▶ **What the task requires**
Give everything from the start of the records down to the line containing "tap(78, 131)", inclusive, as a two-column CSV with the columns record_text and answer and one row for each record. Place each value in a quoted field and replace its line breaks with spaces.
::: Dataset excerpts :::
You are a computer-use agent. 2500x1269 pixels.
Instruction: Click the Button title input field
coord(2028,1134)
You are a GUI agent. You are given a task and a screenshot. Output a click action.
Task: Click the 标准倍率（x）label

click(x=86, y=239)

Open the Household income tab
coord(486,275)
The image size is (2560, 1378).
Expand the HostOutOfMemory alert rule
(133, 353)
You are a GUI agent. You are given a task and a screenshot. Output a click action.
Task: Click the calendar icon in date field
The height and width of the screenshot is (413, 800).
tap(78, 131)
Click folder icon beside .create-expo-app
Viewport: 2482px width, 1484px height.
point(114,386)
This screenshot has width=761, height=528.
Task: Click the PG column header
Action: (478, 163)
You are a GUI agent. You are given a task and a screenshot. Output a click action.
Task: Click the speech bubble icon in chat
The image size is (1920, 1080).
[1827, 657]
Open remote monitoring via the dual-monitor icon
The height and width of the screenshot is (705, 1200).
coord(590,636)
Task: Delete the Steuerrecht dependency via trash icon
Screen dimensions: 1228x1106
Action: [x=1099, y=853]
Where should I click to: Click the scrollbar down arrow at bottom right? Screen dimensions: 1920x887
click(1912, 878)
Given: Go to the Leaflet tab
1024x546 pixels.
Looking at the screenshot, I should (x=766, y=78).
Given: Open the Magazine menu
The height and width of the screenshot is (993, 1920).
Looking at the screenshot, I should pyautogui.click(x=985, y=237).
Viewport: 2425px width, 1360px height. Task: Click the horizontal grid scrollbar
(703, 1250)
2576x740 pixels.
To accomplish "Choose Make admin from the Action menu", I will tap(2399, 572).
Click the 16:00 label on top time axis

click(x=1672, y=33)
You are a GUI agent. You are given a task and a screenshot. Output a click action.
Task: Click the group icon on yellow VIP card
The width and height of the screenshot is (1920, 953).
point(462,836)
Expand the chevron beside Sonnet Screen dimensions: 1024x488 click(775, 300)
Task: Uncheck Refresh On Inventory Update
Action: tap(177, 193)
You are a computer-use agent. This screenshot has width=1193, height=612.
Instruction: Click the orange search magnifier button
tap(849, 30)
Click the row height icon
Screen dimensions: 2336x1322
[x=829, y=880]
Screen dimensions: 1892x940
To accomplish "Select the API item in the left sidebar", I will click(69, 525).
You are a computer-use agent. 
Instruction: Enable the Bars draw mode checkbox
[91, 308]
:::
▶ **Exercise response**
record_text,answer
"You are a computer-use agent. 2500x1269 pixels. Instruction: Click the Button title input field","coord(2028,1134)"
"You are a GUI agent. You are given a task and a screenshot. Output a click action. Task: Click the 标准倍率（x）label","click(x=86, y=239)"
"Open the Household income tab","coord(486,275)"
"The image size is (2560, 1378). Expand the HostOutOfMemory alert rule","(133, 353)"
"You are a GUI agent. You are given a task and a screenshot. Output a click action. Task: Click the calendar icon in date field The height and width of the screenshot is (413, 800).","tap(78, 131)"